◆ WORK TO DO: Filter the records below and copy each line that contains the string "perform", with case counting.

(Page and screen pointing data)
——————————

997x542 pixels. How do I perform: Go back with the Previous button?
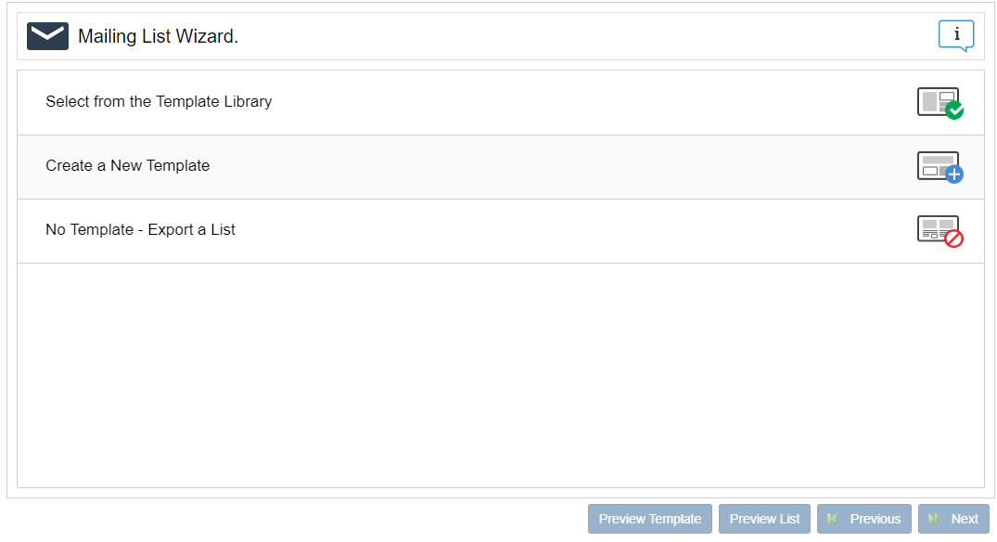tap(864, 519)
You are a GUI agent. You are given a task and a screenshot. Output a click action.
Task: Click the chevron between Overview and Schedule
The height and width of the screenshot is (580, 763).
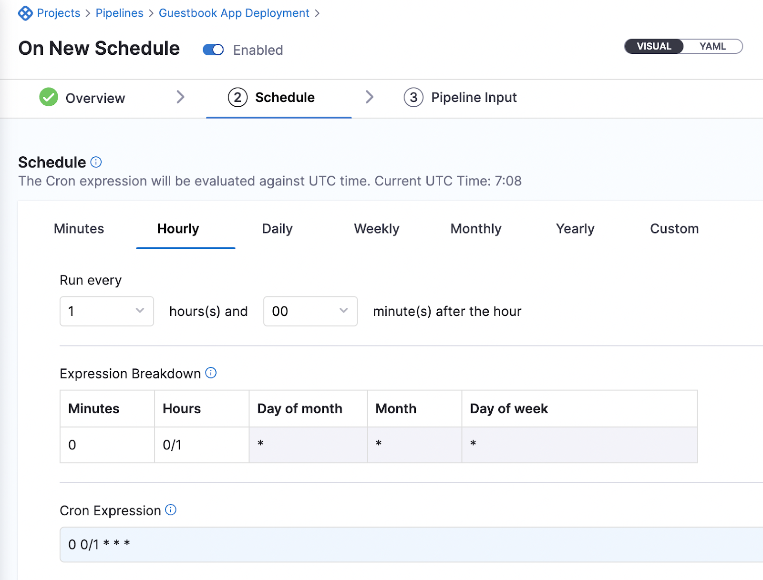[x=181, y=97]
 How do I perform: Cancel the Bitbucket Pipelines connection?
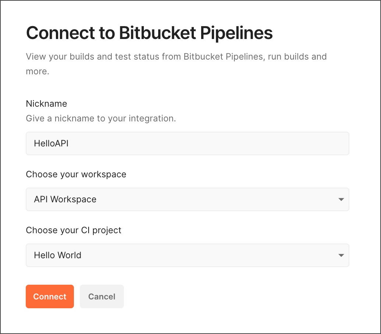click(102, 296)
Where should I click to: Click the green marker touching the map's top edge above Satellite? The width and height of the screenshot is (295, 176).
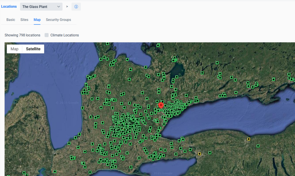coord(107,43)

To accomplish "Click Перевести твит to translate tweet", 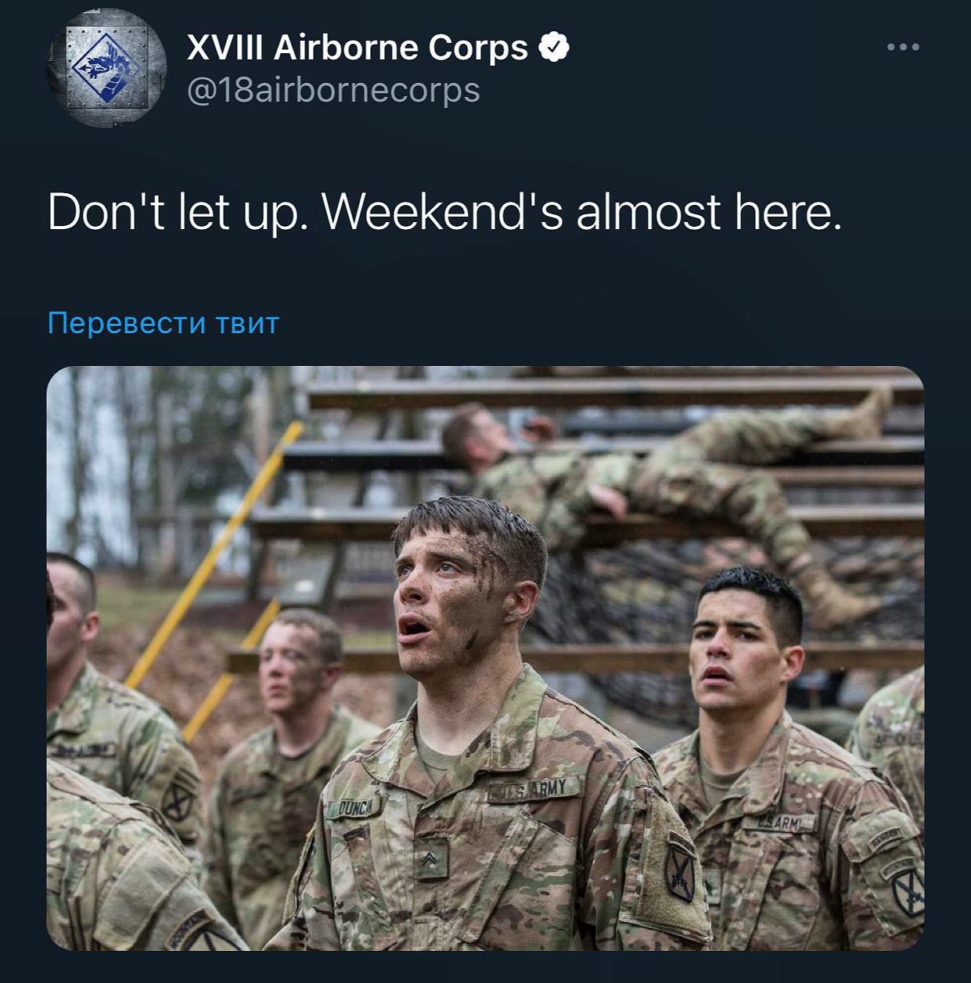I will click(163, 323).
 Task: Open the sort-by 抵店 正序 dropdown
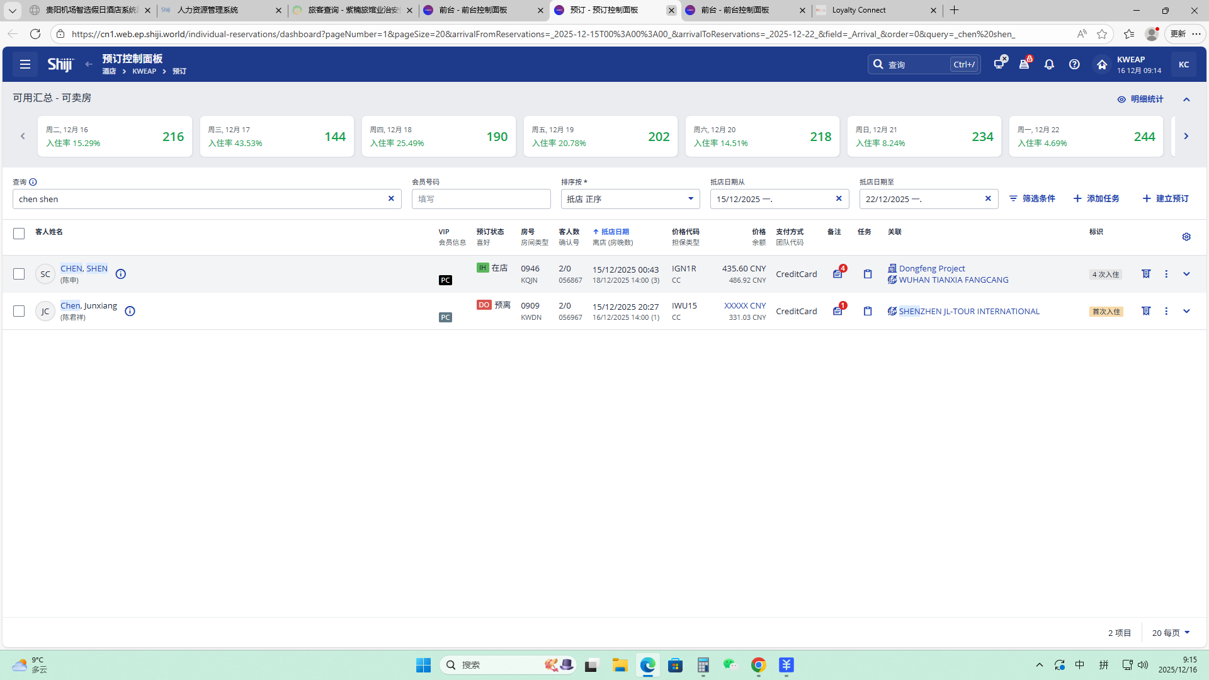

——————————

◆ RESPONSE FOR THIS EXERCISE:
997x542 pixels. How do I perform: Go back with the Previous button?
 How do I perform: Cancel the Bitbucket Pipelines connection?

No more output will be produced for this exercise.